Assignment »
Whatever appears in the data below, copy it exactly.

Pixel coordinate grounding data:

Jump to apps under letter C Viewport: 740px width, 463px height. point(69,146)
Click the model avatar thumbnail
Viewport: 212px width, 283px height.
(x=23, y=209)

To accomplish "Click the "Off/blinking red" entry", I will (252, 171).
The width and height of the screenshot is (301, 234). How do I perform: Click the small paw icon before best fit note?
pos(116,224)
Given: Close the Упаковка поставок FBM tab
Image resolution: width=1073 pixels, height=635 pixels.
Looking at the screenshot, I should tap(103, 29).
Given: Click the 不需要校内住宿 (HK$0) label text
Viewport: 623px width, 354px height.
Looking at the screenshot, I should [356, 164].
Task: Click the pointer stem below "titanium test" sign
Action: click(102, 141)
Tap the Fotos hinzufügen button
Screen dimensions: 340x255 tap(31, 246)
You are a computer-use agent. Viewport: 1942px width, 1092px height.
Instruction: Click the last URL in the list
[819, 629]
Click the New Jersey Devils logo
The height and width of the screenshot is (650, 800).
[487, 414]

Result of this exercise »
Jump to apps under letter C Viewport: 740px width, 463px height. point(69,146)
Click the model avatar thumbnail
Viewport: 212px width, 283px height.
(x=23, y=209)

To accomplish "Click the "Off/blinking red" entry", I will (252, 171).
The width and height of the screenshot is (301, 234). How do I perform: Click the small paw icon before best fit note?
pos(116,224)
Given: Close the Упаковка поставок FBM tab
Image resolution: width=1073 pixels, height=635 pixels.
Looking at the screenshot, I should tap(103, 29).
Given: Click the 不需要校内住宿 (HK$0) label text
Viewport: 623px width, 354px height.
Looking at the screenshot, I should [356, 164].
Task: Click the pointer stem below "titanium test" sign
Action: click(102, 141)
Tap the Fotos hinzufügen button
Screen dimensions: 340x255 tap(31, 246)
You are a computer-use agent. Viewport: 1942px width, 1092px height.
Instruction: Click the last URL in the list
[819, 629]
Click the New Jersey Devils logo
The height and width of the screenshot is (650, 800).
[487, 414]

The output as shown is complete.